Nigeria has withdrawn a US$32.8 million fine previously imposed on Meta Platforms, triggering a wave of criticism over regulatory consistency and the credibility of data protection enforcement in Africa’s largest digital market.
The penalty, initially issued in February 2025 by the Nigeria Data Protection Commission, followed an investigation into Meta’s handling of personal data belonging to more than 60 million Nigerian users. Regulators had accused the company of multiple violations under the Nigeria Data Protection Act 2023, including failure to obtain proper user consent for behavioural advertising, unauthorised cross border data transfers, and the collection of information from individuals who were not even users of its platforms.
At the time, the fine was seen as a bold move by Nigeria to align itself with stricter global enforcement trends, where major tech firms have faced heavy penalties in jurisdictions such as the European Union and the United States.
However, that position has now shifted dramatically. A confidential settlement reached in October 2025 and later validated by the Federal High Court in Abuja led to the complete withdrawal of the financial penalty. Under the agreement, Meta is only required to cover legal costs incurred during the dispute, with all sanctions effectively scrapped.

The decision has raised serious questions about transparency. Details of the settlement were not publicly disclosed at the time and only emerged months later through documentation, fuelling concerns about how such a high profile enforcement action could be reversed without broader public scrutiny.
Legal experts argue that the move risks undermining the deterrent effect of regulatory actions. Iliya Ezekiel Ndatse, a data protection lawyer, warned that removing penalties after establishing violations weakens compliance expectations. “Removing penalties after such findings reduces the effectiveness of enforcement actions,” he said.
The case has also reignited debate over how emerging economies manage relationships with global technology firms. On one hand, countries like Nigeria are keen to attract investment and maintain cooperation with major digital platforms. On the other, there is growing pressure to enforce data protection laws strictly to safeguard citizens’ rights.
This tension is not new. Nigeria previously clashed with Twitter, now known as X, in 2021 before reaching a negotiated resolution. The Meta case reflects a similar pattern, where initial regulatory assertiveness is followed by compromise behind closed doors.

For many analysts, the concern is not just about this single case, but what it signals for future enforcement. Nigeria’s digital economy is expanding rapidly, with millions of users relying on platforms owned by Meta, including Facebook and Instagram, for communication, business, and financial transactions. Ensuring accountability in how user data is handled is therefore critical.
The lack of a detailed public explanation from the NDPC has only intensified scrutiny. Without clarity on why the fine was waived, questions remain about whether the decision was driven by legal limitations, strategic considerations, or external pressures.
From a policy standpoint, the situation highlights a broader challenge facing regulators across Africa. Building effective data governance systems requires not just strong laws, but also consistent enforcement, institutional capacity, and public trust.
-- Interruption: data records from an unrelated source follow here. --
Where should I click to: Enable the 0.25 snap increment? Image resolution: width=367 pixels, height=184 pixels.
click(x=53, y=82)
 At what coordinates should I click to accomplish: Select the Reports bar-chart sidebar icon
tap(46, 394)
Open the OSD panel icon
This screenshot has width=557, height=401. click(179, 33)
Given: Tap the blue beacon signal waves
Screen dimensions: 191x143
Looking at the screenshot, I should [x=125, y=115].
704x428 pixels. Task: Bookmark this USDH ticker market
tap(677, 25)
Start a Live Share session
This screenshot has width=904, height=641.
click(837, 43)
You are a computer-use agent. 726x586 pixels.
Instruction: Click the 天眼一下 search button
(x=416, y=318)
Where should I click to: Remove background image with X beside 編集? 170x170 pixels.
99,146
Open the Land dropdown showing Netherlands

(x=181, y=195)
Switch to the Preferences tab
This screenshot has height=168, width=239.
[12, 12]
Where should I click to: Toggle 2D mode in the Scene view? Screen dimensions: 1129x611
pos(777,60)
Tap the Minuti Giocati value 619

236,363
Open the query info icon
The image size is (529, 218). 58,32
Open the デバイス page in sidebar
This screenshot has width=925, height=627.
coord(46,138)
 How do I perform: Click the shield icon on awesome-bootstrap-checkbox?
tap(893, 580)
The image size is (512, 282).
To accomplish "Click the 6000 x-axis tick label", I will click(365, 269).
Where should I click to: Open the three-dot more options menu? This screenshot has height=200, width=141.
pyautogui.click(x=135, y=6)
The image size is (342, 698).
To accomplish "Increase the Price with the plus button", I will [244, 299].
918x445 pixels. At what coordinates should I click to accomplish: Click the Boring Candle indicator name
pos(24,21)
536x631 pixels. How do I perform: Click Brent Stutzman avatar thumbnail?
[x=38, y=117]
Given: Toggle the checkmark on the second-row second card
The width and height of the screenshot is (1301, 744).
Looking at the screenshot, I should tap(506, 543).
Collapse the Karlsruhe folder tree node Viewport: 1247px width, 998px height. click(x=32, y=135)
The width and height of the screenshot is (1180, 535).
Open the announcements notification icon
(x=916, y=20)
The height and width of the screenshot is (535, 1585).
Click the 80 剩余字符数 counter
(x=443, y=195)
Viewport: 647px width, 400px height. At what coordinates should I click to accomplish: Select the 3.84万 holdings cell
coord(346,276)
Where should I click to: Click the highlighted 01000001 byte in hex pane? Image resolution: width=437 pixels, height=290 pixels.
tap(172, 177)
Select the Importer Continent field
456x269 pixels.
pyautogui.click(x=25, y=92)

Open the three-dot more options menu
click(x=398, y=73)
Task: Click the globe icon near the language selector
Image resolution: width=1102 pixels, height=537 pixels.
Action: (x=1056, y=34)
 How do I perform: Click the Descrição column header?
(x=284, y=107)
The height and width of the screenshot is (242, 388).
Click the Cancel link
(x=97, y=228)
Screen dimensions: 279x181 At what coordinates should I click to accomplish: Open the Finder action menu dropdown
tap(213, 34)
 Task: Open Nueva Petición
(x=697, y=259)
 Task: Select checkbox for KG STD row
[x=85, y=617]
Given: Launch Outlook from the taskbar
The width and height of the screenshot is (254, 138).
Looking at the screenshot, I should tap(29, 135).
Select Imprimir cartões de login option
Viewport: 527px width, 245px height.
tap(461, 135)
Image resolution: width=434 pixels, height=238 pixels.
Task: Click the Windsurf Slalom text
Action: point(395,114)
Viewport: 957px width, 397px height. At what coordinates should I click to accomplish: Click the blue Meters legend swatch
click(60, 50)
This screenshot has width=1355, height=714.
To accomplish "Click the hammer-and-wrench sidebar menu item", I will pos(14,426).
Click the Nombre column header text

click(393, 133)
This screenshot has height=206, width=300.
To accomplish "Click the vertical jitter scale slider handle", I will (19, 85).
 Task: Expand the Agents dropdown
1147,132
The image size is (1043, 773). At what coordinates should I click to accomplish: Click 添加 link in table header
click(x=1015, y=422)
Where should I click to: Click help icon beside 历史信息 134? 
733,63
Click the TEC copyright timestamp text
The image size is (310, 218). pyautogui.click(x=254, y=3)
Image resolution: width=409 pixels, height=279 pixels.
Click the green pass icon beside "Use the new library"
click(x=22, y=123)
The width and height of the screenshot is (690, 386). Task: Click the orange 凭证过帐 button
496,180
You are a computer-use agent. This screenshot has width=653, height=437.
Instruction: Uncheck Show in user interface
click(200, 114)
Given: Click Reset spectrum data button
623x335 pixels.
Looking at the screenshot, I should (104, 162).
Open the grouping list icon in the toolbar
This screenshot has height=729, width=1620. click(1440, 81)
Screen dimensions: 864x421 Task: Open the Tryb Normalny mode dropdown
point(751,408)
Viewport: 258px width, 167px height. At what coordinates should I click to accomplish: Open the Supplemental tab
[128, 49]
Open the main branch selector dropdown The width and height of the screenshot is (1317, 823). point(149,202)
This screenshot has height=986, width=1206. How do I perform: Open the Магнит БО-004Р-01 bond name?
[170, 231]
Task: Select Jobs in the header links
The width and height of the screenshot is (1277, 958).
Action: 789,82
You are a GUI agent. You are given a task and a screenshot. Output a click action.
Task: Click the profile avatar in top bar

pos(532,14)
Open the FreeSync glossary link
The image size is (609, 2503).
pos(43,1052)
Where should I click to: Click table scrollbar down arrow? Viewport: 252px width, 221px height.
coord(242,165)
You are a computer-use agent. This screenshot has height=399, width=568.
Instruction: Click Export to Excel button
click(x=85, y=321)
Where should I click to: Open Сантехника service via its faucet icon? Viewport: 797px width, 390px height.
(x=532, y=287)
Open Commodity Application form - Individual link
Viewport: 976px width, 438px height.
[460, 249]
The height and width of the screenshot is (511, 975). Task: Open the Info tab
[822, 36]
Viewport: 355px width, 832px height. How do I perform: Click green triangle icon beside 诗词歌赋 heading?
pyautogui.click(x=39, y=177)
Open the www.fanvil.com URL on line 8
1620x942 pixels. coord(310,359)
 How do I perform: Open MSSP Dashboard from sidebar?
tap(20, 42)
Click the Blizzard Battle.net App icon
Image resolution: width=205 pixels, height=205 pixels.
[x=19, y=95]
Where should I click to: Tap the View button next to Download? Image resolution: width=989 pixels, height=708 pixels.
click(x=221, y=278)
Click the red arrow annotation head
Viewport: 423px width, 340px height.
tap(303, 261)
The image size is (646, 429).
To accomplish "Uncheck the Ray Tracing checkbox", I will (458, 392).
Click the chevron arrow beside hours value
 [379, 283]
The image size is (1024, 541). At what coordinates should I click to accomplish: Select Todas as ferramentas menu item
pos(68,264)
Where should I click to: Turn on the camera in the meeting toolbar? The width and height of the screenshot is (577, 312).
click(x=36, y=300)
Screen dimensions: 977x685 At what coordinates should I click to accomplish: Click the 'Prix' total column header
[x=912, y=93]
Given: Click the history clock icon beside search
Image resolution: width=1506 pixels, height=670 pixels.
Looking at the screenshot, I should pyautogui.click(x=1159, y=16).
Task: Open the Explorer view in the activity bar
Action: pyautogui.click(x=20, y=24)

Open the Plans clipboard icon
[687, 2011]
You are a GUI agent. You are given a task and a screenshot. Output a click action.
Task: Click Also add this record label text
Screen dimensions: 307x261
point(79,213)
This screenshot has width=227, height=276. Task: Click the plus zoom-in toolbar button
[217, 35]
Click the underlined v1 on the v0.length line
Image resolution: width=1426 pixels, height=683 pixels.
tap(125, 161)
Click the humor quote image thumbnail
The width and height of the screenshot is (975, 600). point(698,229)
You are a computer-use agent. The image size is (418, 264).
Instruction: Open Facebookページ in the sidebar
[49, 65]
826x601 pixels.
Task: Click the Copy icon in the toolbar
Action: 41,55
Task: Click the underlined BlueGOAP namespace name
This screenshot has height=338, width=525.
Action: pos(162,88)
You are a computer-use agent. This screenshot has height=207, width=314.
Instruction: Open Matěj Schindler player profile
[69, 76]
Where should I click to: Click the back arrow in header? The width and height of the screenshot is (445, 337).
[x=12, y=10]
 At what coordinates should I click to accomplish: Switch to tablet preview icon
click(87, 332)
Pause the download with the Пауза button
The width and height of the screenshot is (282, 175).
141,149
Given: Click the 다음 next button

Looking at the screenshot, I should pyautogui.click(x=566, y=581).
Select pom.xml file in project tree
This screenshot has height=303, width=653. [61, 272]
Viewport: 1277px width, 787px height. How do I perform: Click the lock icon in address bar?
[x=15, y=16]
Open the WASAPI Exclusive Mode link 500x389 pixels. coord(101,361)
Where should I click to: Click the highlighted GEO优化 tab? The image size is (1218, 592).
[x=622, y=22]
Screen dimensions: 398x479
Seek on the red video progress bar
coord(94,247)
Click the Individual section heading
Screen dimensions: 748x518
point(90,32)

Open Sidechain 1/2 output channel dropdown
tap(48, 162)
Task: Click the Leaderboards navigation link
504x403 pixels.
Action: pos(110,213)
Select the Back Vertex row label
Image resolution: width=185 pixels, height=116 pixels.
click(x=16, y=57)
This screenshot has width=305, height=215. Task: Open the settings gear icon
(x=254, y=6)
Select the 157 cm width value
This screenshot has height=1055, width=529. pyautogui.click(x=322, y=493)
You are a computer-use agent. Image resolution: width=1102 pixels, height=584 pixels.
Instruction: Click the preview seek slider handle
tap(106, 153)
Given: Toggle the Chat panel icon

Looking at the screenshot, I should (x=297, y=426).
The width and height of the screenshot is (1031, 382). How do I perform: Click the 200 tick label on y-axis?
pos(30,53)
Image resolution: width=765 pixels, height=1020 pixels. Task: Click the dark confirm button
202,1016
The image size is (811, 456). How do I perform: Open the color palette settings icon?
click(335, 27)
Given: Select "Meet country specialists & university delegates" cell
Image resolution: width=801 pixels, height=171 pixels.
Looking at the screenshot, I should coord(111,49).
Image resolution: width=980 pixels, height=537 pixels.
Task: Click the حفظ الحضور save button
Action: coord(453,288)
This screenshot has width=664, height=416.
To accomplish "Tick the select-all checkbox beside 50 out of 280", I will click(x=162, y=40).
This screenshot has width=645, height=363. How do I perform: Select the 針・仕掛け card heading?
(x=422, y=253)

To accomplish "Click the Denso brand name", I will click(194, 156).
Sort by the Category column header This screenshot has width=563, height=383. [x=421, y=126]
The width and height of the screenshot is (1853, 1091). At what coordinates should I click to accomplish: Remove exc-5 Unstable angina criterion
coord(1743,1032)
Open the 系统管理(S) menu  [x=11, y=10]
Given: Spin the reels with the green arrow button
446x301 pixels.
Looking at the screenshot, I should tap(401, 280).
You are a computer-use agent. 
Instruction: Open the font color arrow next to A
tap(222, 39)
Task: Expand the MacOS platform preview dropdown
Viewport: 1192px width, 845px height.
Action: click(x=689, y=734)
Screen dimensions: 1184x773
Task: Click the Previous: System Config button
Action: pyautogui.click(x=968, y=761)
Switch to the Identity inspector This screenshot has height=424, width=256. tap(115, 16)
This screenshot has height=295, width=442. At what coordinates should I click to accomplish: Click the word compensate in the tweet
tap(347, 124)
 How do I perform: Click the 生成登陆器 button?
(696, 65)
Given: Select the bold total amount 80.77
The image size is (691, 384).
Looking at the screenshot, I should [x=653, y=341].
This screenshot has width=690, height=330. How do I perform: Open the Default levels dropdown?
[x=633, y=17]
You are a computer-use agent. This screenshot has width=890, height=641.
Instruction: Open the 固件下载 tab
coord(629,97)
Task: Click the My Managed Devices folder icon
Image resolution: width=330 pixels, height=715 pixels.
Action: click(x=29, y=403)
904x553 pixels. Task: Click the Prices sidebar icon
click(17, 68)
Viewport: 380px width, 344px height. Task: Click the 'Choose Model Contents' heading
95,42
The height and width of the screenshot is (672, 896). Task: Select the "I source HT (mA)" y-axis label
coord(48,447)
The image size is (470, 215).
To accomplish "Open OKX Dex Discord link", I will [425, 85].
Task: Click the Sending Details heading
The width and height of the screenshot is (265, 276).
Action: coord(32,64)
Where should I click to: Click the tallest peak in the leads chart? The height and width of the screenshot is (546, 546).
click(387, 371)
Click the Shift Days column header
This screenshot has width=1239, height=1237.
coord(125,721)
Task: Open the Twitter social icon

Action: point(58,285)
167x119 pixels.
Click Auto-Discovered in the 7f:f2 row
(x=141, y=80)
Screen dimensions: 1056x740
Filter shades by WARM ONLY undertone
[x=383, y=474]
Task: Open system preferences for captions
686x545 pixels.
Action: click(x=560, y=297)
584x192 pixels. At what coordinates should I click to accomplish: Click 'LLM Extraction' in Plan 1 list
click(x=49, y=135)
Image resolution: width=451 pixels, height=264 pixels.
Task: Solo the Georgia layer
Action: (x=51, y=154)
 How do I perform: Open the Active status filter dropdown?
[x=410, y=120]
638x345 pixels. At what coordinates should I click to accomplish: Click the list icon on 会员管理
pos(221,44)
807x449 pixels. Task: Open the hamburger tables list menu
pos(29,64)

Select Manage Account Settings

Nigeria had positioned itself as a leader in digital regulation on the continent with the introduction of its data protection framework. The reversal in the Meta case now puts that reputation under pressure.
Going forward, the real test will be whether authorities can demonstrate consistency in future cases. Investors, tech companies, and citizens alike will be watching closely to see if Nigeria strengthens its enforcement mechanisms or continues to rely on negotiated settlements in high stakes disputes.